Такой миф не просто символизировал футуристическую концепцию о поступательном движении истории, он стал явным феноменом формируемого сектантского сознания, базирующегося на четком проведении границы между «своими», в данном случае принадлежащими к авангарду, и «чужими», плетущимися в хвосте исторического процесса.
Большевизм и авангард – симфония власти
После выхода на русскую сцену футуристов и трансформации части из них в супрематистов культурная ситуация уже была вполне раскачана и готова к радикальным и необратимым переменам. Необходим был лишь внешний толчок, запал, подложенный под заминированную анархо-радикалами Россию, и таким политическим толчком стала череда провокаций и бунтов, завершением чего стал большевистский переворот.
Следует заметить, что до революционных событий 1917 года авангард, несмотря на свою бурную выставочную и социальную активность, был весьма маргинален. Сочувствующая левая критика относилась к его представителям как к позерствующим чудакам, а правая чаще всего видела в футуристах полоумных неудачников и циркачей. И в этом вновь просматривается фатальное сходство авангардистов с большевиками, которых никто не воспринимал до переворота как влиятельную политическую силу – всем они представлялись малообразованными угрюмыми радикалами.
При проведении такой параллели понемногу становится понятной основа, на которой объединились ранний троцкизм-ленинизм и искусство авангарда, те же редкие предостережения, что проскальзывали в правой прессе по отношению к левому искусству, сегодня кажутся нам трагическими пророчествами. К ним можно отнести оценку, данную русским футуристам в 1913 году киевской газетой «Двуглавый орел»: «Небессмысленен и небесцелен футуризм, есть в нем свой смысл и своя разрушительная цель – понизить эстетический, нравственный и умственный уровень русского общества, исказить богатый и красивый русский язык, превратив его в какой-то воровской жаргон, и – под покровом якобы чисто литературных футуристических кружков – вести ту же революционную пропаганду».
Такие предостережения уже тогда в некотором смысле были явно запоздалыми, поскольку Россия безудержно катилась в бездну мрака и безбожия, но сегодня они чрезвычайно важны для восстановления полноценной картины катастрофических событий тех лет. А события эти, молниеносно развивавшиеся осенью 1917 года, в конечном итоге привели не только к диктатуре секты большевиков, но и к диктатуре авангарда в сфере культуры. Причем если большевики в меру своих способностей усваивали и перерабатывали смыслы, продуцируемые новой разрушительной культурой, то авангардисты, в свою очередь, учились у большевиков, копируя их сектантскую партийную структуру и перенимая железную иерархическую дисциплину. Так, Малевич, насаждавший в духе времени партийную дисциплину в журнале и обществе с общим названием «Супремус», жестко ломал сопротивление прежних соратников, что видно, например, из его диалога с Н. Удальцовой, приведенного в ее дневнике в записи от 20 декабря 1917 года:
«Малевич немного спятил. У меня был с ним разговор.

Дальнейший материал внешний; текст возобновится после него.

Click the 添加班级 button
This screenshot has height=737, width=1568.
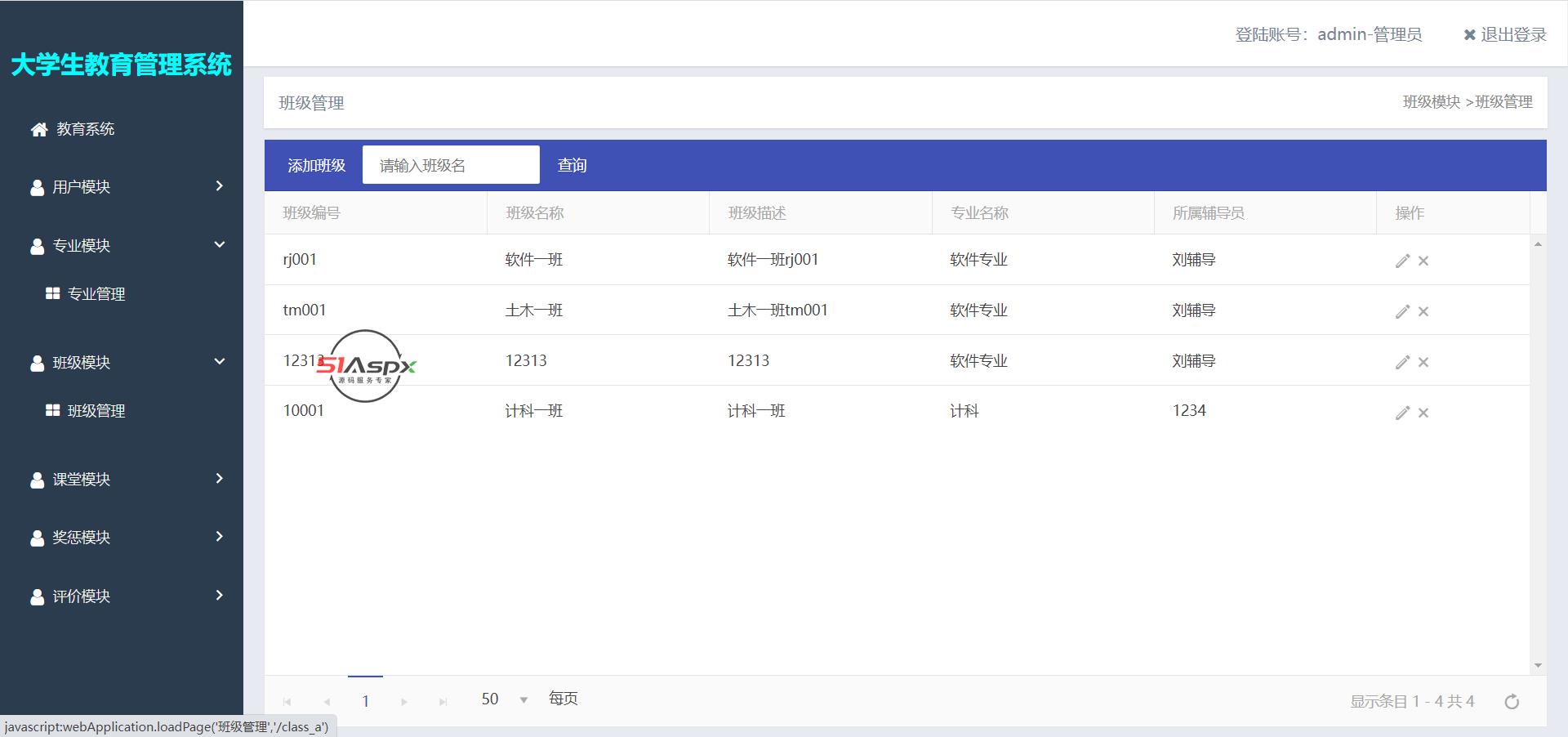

– Я хочу ввести партийную дисциплину, – сказал он.
– Ну, со своими вы это легко сделаете, но не с моими. У нас группа.
– Тогда война беспощадная»[4].
Унифицировав, таким образом, не только общую смысловую и идеологическую платформу, но и организационную структуру, авангард и большевистская власть легко объединились в единое целое – как формально, так и духовно-мистически. В связи с этим необходимо еще раз отметить, что этот союз, неоднократно и уже достаточно подробно изученный исторически, тем не менее так и не получил прямой и трезвой оценки до сего дня.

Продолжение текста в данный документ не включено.